Studies with different chemicals have been conducted to determine how to prolong telomeres while preventing cancer cells from growing. These studies are usually conducted on rats. One such study revealed something totally amazing.
Over the last three years, Gorbunova and Andrei Seluanov, research professor of biology at the University of Rochester, have worked to understand the similarities and differences of how varied but closely related species of rats deal with cancer. When Gorbunova and her team began investigating mole rat cells, they were surprised at how difficult it was to grow the cells in the lab for study.
The mole rat cells simply refused to replicate once a certain number of them occupied a space in the petri dish. Other cells, such as human cells, also cease replication when their populations become too dense, but the mole rat cells were reaching their limit much earlier than other animals' cells. Why?
Naked mole rats are strange, ugly, nearly hairless mouse-like creatures that live in underground communities. Unlike any other mammal, these communities consist of queens and workers more reminiscent of bees than rodents. Naked mole rats can live up to 30 years, which is exceptionally long for a small rodent. Despite large numbers of naked mole-rats under observation, there has never been a single recorded case of a mole rat contracting cancer. Adding to their mystery is the fact that mole rats appear to age very little until the very end of their lives.-- Gorbunova.
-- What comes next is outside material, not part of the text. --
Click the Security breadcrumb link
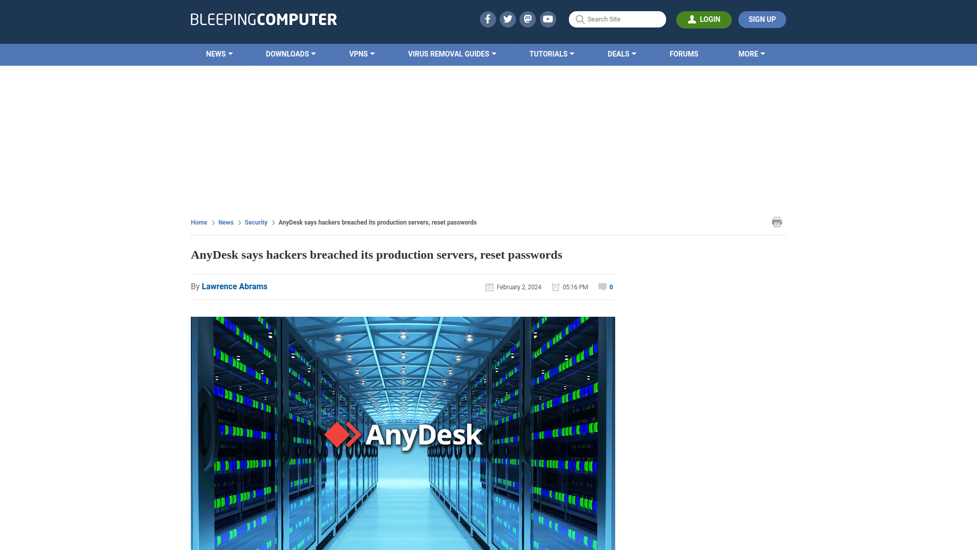 click(255, 222)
Until Gorbunova and Seluanov's research, the prevailing wisdom had assumed that an animal that lived as long as we humans do needed to suppress the telomere activity to guard against cancer. Telomeres help cells reproduce, and cancer is essentially runaway cellular reproduction. An animal living for 70 years has a lot of chances for its cells to mutate into cancer.
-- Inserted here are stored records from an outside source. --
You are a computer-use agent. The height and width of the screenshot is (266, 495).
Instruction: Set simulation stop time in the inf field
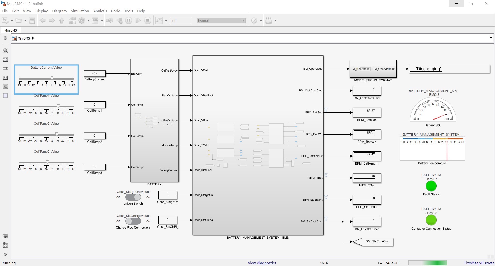point(181,20)
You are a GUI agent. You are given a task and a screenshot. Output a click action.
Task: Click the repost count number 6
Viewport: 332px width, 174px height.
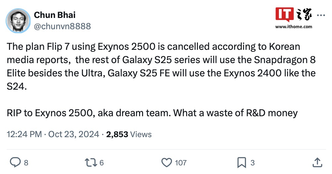tap(102, 163)
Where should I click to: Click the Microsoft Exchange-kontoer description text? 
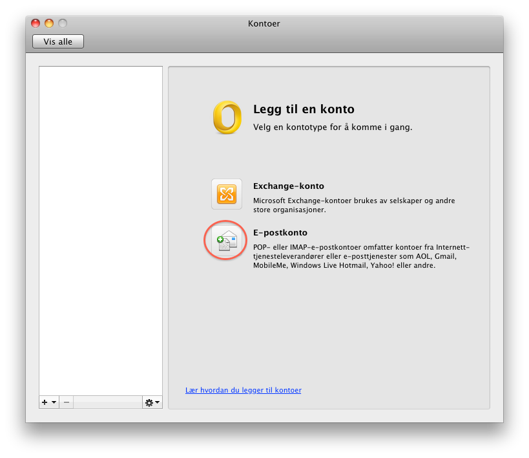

In 2006, Gorbunova made the surprising discovery that telomerase -- the enzyme that makes up the telomeres -- is highly active in small rodents like the mole rat.
Gorbunova points out that a rat's life expectancy is often shortened by other factors in nature, such as accidents or being hunted. Since old age was not to be the likely end of the rats nature had afford them the slim cancer risk in exchange for the active telomeres ability to speed healing. The trade-off made sense.
But the fact that mole rats can live so long with no sign of cancer wasn't fitting this model. Something else was preventing the cells, with prolonged telomeres, from becoming cancerous.
"Since cancer is basically runaway cell replication, we realized that whatever was doing this was probably the same thing that prevented cancer from ever getting started in the mole rats," says Gorbunova.
The special gene
Now, Gorbunova believes she has found the primary reason these small animals are staying cancer-free, and it appears to be a kind of overcrowding early-warning gene that the naked mole rat expresses in its cells.
The findings, presented in The Proceedings of the National Academy of Sciences, show that the mole rat's cells express a gene called p16 that makes the cells "claustrophobic," stopping the cells' proliferation when too many of them crowd together, cutting off runaway growth before it can start. This is why the cells refused to grow beyond a certain density in the petri dish.
The effect of p16 is so pronounced that when researchers purposely mutated the cells to induce a tumor, the cells' growth barely changed, whereas regular mouse cells became fully cancerous.
Double barrier
Like many animals, including humans, the mole rats have a gene called p27 that prevents cellular overcrowding, but the mole rats use another, earlier defense in gene p16. Cancer cells tend to find ways around p27, but mole rats have a double barrier that a cell must overcome before it can grow uncontrollably.
"We believe the additional layer of protection conferred by this two-tiered contact inhibition contributes to the remarkable tumor resistance of the naked mole rat," says Gorbunova in the PNAS paper.
Gorbunova and Seluanov are now planning to delve deeper into the mole rat's genetics to see if their cancer resistance might be applicable to humans.
This research was funded by the National Institutes of Health and the Ellison Medical Foundation.